◆ Directions for this task
Reproduce the stretch from the start of the listing through the line containing "center [933, 520].", substituting "screen capture" for "screenshot" and leaving everything else unchanged.

◆ Entries provided
§ §
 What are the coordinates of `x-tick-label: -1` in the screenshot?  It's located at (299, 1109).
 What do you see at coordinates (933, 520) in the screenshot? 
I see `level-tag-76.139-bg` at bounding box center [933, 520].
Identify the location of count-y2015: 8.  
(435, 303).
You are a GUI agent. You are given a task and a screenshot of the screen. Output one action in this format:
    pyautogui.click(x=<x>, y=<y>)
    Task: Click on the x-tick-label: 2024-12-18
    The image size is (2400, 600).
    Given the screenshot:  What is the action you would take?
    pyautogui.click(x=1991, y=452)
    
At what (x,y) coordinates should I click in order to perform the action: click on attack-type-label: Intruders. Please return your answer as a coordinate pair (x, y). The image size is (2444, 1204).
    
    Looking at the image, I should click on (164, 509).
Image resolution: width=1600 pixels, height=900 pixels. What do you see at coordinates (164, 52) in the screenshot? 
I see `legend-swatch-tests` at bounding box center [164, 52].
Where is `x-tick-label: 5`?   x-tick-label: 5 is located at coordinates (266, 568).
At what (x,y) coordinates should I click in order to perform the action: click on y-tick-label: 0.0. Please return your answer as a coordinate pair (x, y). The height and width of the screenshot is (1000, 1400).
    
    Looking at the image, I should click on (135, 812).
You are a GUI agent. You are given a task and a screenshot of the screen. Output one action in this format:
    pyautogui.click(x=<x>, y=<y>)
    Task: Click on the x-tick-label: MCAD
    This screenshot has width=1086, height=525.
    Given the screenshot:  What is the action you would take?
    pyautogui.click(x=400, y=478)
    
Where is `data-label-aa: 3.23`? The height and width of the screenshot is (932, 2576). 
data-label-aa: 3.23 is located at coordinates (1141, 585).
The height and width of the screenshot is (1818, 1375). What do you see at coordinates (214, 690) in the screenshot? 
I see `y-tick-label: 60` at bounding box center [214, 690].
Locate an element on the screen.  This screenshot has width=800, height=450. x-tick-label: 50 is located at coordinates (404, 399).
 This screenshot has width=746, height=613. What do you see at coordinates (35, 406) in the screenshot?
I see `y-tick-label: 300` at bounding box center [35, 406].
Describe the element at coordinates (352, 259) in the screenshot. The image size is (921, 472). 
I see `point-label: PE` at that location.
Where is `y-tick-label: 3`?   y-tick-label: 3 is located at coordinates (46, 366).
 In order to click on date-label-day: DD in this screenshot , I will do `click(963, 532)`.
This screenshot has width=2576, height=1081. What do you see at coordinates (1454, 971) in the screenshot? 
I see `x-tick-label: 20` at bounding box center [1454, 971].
§ §
◆ Result of this exercise
 What are the coordinates of `x-tick-label: -1` in the screen capture?  It's located at (299, 1109).
 What do you see at coordinates (933, 520) in the screen capture? 
I see `level-tag-76.139-bg` at bounding box center [933, 520].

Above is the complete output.